I’m working on a multi-threaded analysis pipeline using RDataFrame (RDF), and I’d like your advice regarding the possible performance benefits of using .Cache() in our setup.

Here’s what I’m doing:
• We define a number of variables and loop over them.
• For each variable, we define a derived column using a multiplexer function.
• Then we create 3D histograms (using Histo3D) for each variable, with axes: variable, dataset index, and filter index.
• We do this for a single rdf but with optionally the creation of multiple other rdf instances in the future (for different purposes).

This means I loop over all variables, define a derived column per variable (once), and create multiple histograms over the same rdf.

Would using .Cache() after the .Define(…) step be beneficial in this case? Specifically, would it improve performance (e.g., avoiding re-evaluating the multiplexer(…) function for each histogram)? Or does RDF already optimize this internally when only one Define and one Histo3D is made per variable?

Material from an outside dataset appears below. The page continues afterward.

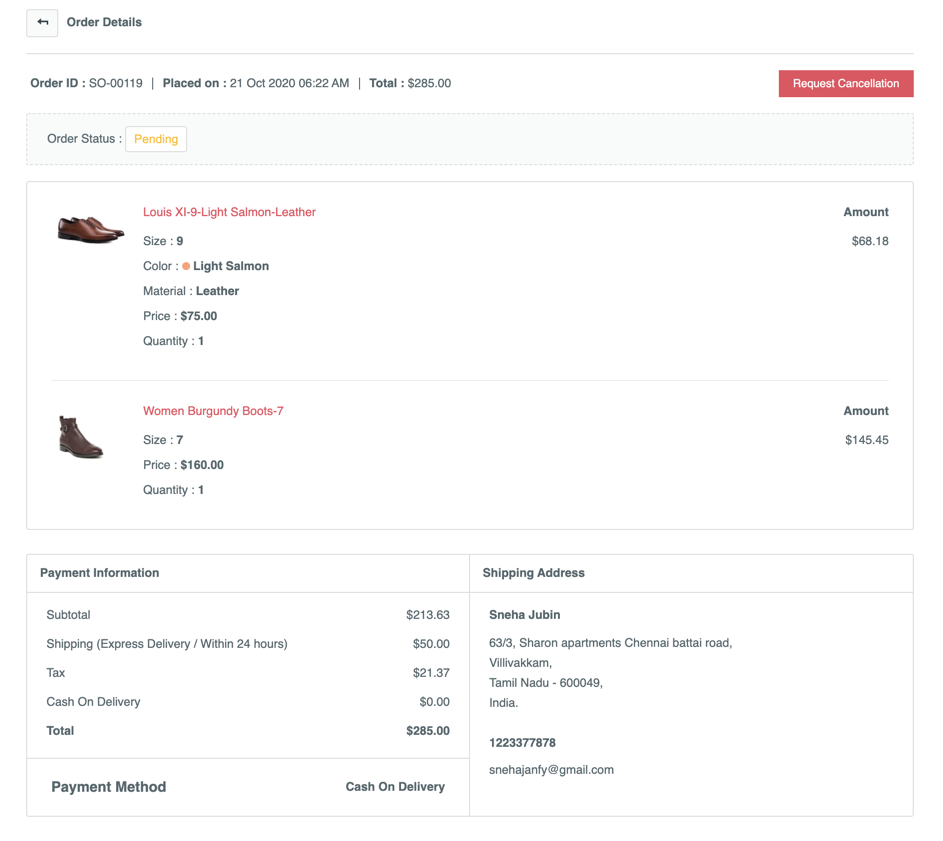Click the Order Details page title
943x841 pixels.
point(104,22)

Also, would .Cache() be more appropriate at the full dataframe level (rdf.Cache()) before the loop, or per derived variable?

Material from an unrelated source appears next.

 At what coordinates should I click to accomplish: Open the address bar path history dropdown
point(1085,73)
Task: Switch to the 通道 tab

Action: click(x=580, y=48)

Thanks in advance for your insights!

Best regards,
Alexandros

I think @vpadulan can help here

Hi all,

any feedback on this? That would be greatly appreciated.

Cheers,
Alexandros

Hi all,

any feedback would be greatly appreciated. Perhaps @vpadulan as already suggested?

Cheers,
Alexandros

Hello @attikis,

I’m not a RDF expert, but judging from the documentation and from what you said, specifically:

Or does RDF already optimize this internally when only one Define and one Histo3D is made per variable?

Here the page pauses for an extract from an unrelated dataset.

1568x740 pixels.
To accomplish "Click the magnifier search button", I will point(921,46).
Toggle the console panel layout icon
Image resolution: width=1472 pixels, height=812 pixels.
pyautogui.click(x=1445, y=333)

it would seem to me that Cache() would not help you here. The RDF doc says:

Use Cache if you know you will only need a subset of the (Filtered) data that fits in memory and that will be accessed many times.

so if you are only creating one Histo per variable I would not expect the data to be accessed many times, therefore Cache would only make things slower by making an additional copy of the data. However, as is always the case with performance optimization, the only way to know for sure is to measure, so I would try doing that if you’re unsure.